Interviewee

Glenda Sims

What skills and technologies should colleges and universities teach students who want to be web designers and/or developers? Why?

Web Design Process (using Kelly Goto’s book)

  1. Project Management
  2. Information Architecture
  3. Site Mapping
  4. WireFrames

The Basics Skills

  1. Semantic XHTML
  2. CSS
  3. Web Standards / Validation
  4. Accessibility
  5. Usability & Designing for Personas
  6. Quality Assurance Testing

Graphics/Visual Design

  1. Visual Design Principles (like balance, thythm, proportion, dominence…)
  2. Visual Design Elements (like point, line, shape, color typography…)
  3. Branding
  4. Digital Media Tools (like Photoshop, Flash)

Web Programming (beginner)

  1. Javascript
  2. PHP

Web Programming (selected topics)

  1. Java
  2. Perl
  3. Python
  4. Ruby (on Rails)
  5. etc

While this is a lengthy list, all of these skills are necessary to develop robust solutions for clients. You may not need to know all of the web programming languages, but if you only know one, then that is like having just a hammer and all of your problems look like nails.

For professional web developers, I think the best overall view comes from Kelly Goto book, Web Redesign 2.0. That is the big picture of what it really takes to professionally design a web site.

Should students be educated in both web design and development or just one? Why?

I personally think that design and development predominately use different sides of the brain. Most individuals will excel in one or the other. So, it really is up to the student. If they are strong in both left and right brain processes, then sure, educate them in both. But if an individual is primarily right brained, let them flourish on the design side (and vice versa). Concentrate on the student’s strengths. I do think it is important for everyone to understand the big picture and how their work contributes the big picture. But we don’t all have to learn the nitty gritty details (of, let’s say, Photoshop or Java programming).

If you could create your dream curriculum for web design and development, what courses and information would you include? Why? What courses and information now in such programs would you eliminate? Why?

My dream curriculum would look like this: why? Because this would teach them to walk, and then to fly and give them a real world experience of working on a deliverable that uses people’s strengths and is based on user focused design.

Start with:

  1. The Basics Skills
  2. Semantic XHTML
  3. CSS
  4. Web Standards / Validation
  5. Accessibility (may be a 3rd specialty of User Focused Design)
  6. Usability & Designing for Personas (may be a 3rd specialty of User Focused Design)
  7. Quality Assurance Testing (may be a 3rd specialty of User Focused Design)

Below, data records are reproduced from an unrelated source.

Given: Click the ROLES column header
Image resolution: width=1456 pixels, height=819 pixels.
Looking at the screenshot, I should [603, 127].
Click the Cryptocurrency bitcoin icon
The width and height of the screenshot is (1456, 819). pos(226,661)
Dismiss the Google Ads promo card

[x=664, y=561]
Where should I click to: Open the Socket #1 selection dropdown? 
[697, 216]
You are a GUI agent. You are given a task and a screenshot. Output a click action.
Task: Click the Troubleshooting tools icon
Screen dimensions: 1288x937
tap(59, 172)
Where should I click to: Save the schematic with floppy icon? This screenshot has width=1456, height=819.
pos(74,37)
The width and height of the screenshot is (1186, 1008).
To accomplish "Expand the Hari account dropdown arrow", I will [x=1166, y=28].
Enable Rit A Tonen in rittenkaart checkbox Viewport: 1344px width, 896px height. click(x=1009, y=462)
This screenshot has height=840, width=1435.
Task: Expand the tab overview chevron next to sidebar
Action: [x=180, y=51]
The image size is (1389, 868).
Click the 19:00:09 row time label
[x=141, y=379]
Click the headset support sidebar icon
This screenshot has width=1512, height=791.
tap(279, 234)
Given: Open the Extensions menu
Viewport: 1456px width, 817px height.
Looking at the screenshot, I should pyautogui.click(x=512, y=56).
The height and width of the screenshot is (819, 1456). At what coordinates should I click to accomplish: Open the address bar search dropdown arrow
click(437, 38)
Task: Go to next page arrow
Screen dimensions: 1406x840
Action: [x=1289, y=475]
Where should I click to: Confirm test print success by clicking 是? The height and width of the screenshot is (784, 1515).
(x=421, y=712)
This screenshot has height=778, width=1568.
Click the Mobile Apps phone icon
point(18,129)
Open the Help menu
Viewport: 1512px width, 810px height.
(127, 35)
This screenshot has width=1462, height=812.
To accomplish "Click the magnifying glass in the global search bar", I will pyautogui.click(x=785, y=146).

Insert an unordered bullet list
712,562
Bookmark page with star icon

The branch the class based on ability/interest - Design or Development

A) Graphics/Visual Design

  1. Visual Design Principles (like balance, thythm, proportion, dominence…)
  2. Visual Design Elements (like point, line, shape, color typography…)
  3. Branding
  4. Digital Media Tools (like Photoshop, Flash)

B) Web Programming (beginner)

  1. Javascript
  2. PHP

Web Programming (selected topics)

  1. Java
  2. Perl
  3. Python
  4. Ruby (on Rails) etc

Then bring them back together at the end with the whole picture and have them work as a team to produce a capstone project using Kelly Goto’s Web Design Process (using Kelly Goto’s book)

  1. Project Management
  2. Site Structure
  3. Information Architecture
  4. Site Mapping
  5. WireFrames
  6. Visual Design
  7. Site Development
  8. Testing/ Quality Assurance
  9. Launch/Maintenance

What type of projects do you want to see in a recent graduate’s web design and/or development portfolio?

I love to see real work that involves clients and customers, not just personal work. I'm really happy whenever I see work that has contributed to K12, higher ed or non-profits.

How can colleges and universities keep web design and/or development curriculum current and relevant?

Isn’t that a great question. I think this is a huge challenge. I think the faculty need to be involved in the day-to-day real world of the web, and not just stuck in their ivory tower teaching out of 5 year old text books. Perhaps the answer is, to have leaders in the fields of web design and development be guest lecturers, just as we see in major business schools.